*GOAL*: Print the rows below word for word, starting at the line that contains "This screenshot has height=377, width=689." and stopping after the last row. Omit the pictures from your answer.
___ SUPPLIED INFORMATION
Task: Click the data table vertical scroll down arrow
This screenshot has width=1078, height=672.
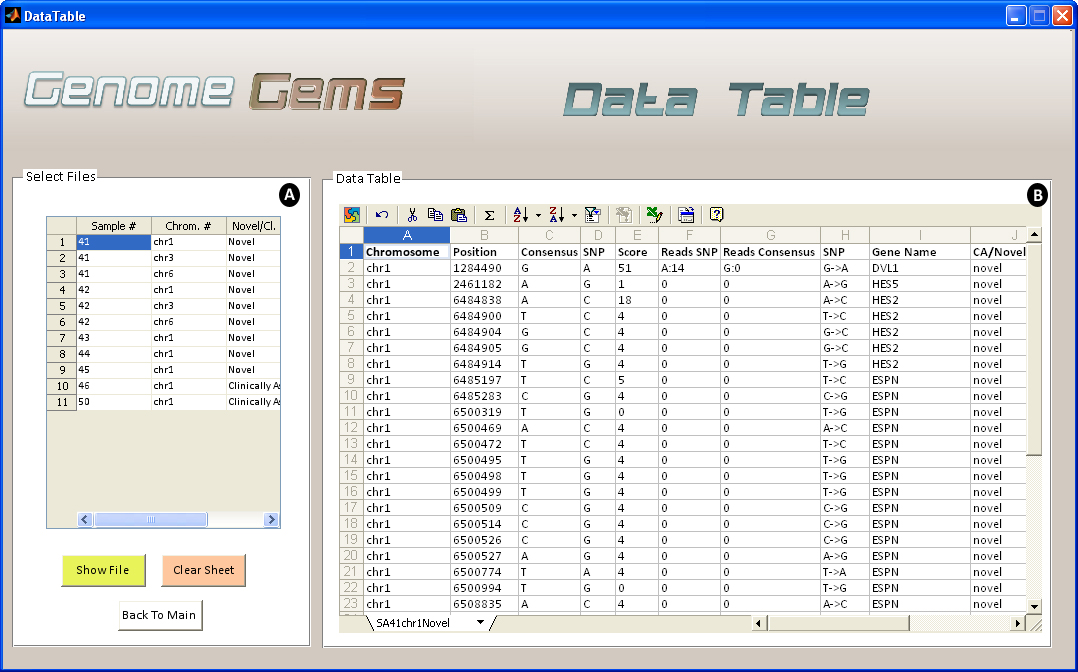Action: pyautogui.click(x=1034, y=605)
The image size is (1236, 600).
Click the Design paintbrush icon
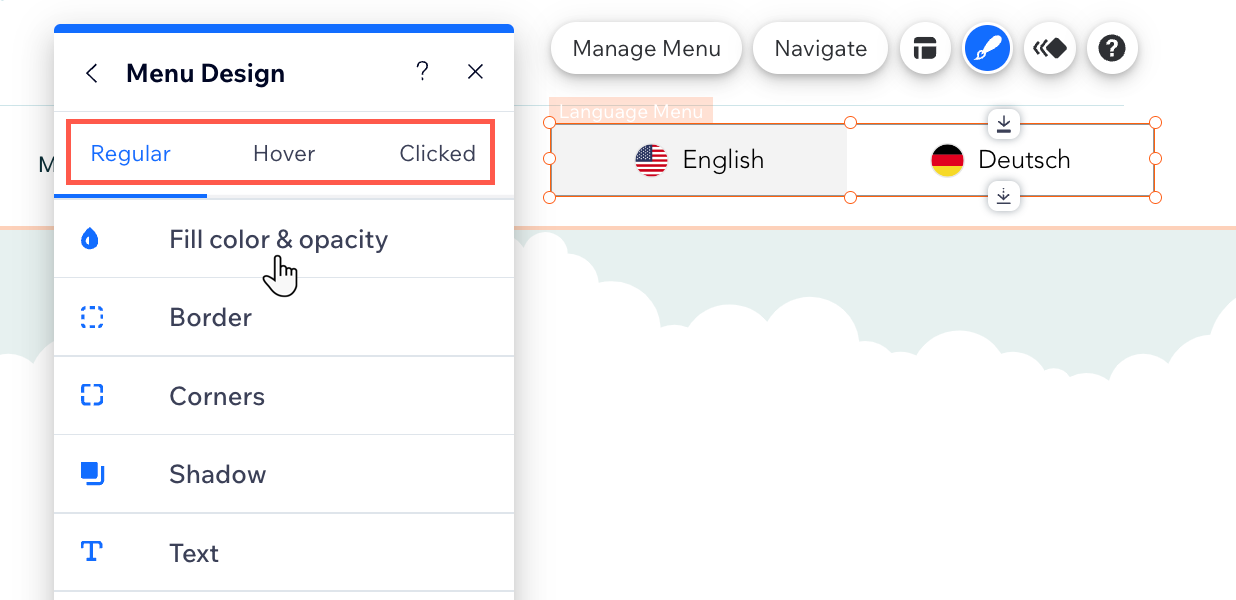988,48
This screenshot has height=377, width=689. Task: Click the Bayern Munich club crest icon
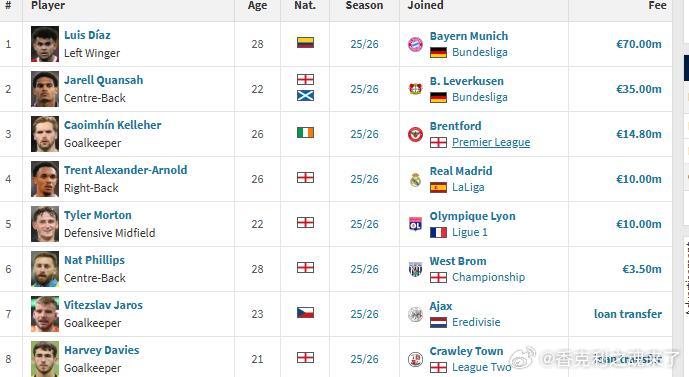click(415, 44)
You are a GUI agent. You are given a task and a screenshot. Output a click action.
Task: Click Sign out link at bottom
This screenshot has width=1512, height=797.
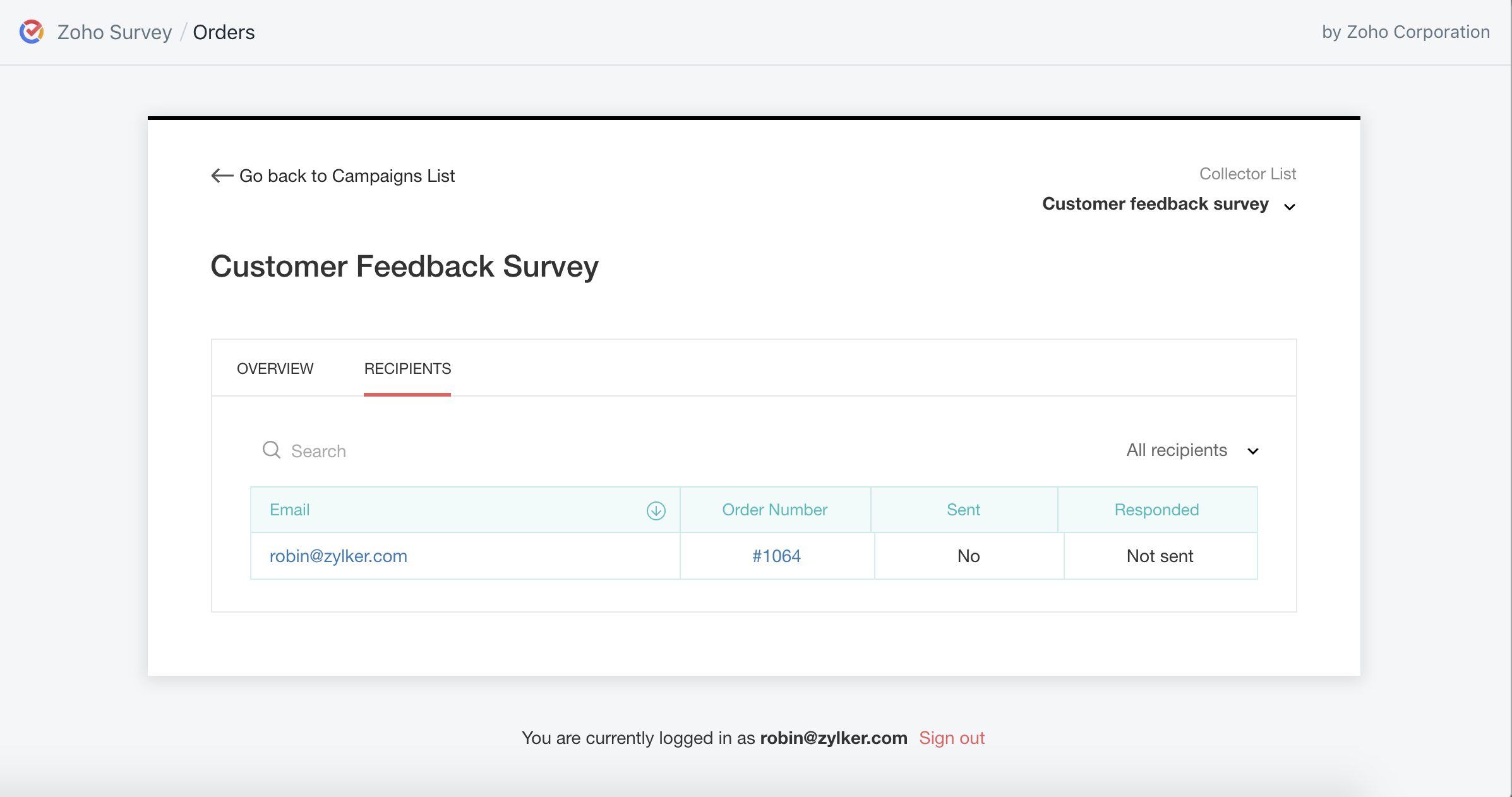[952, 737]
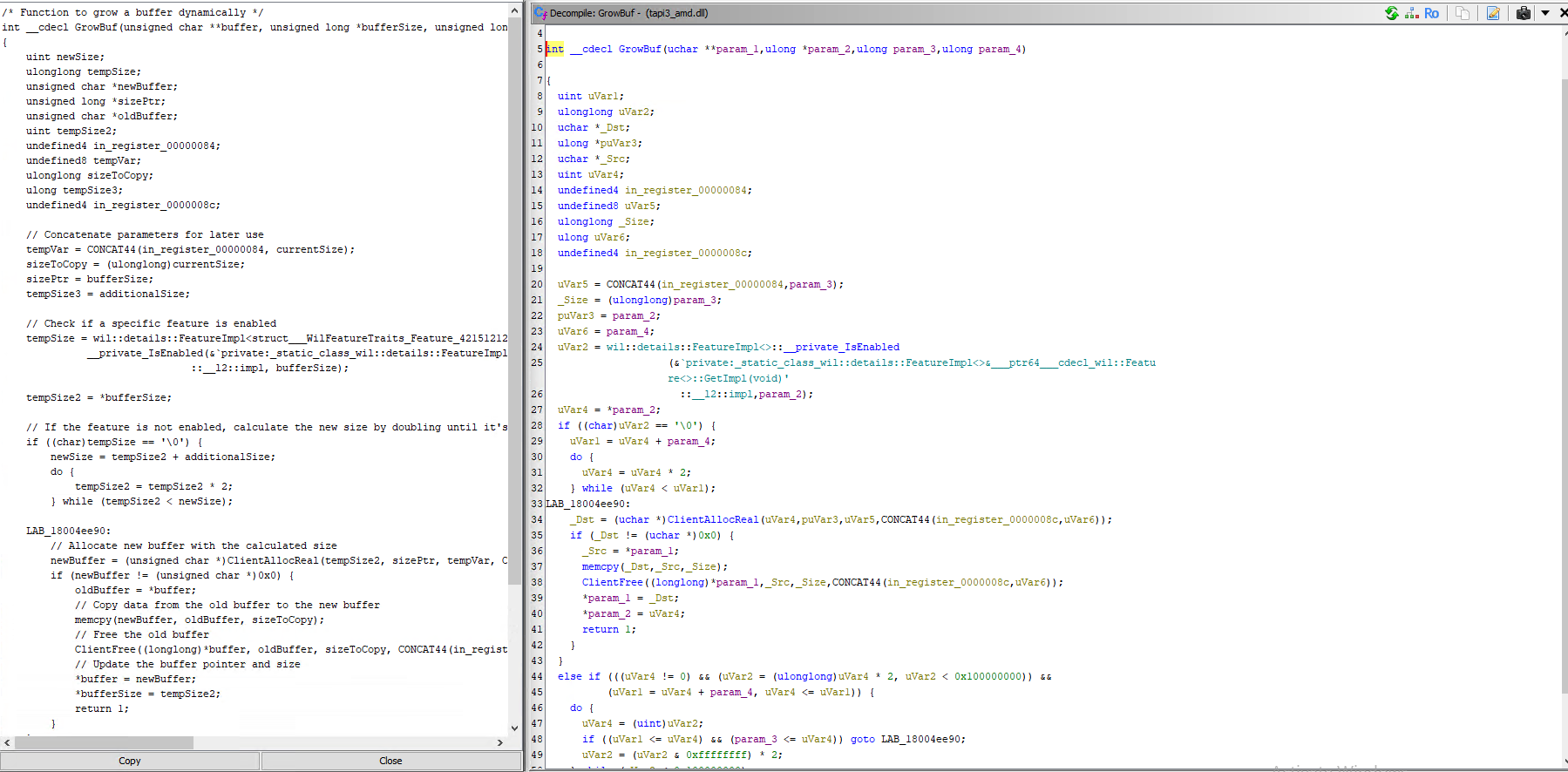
______
*FINAL ANSWER*:
This screenshot has height=377, width=689. Task: Click the Bayern Munich club crest icon
click(415, 44)
You are a GUI agent. You are given a task and a screenshot. Output a click action.
Task: Click Sign out link at bottom
This screenshot has width=1512, height=797.
[952, 737]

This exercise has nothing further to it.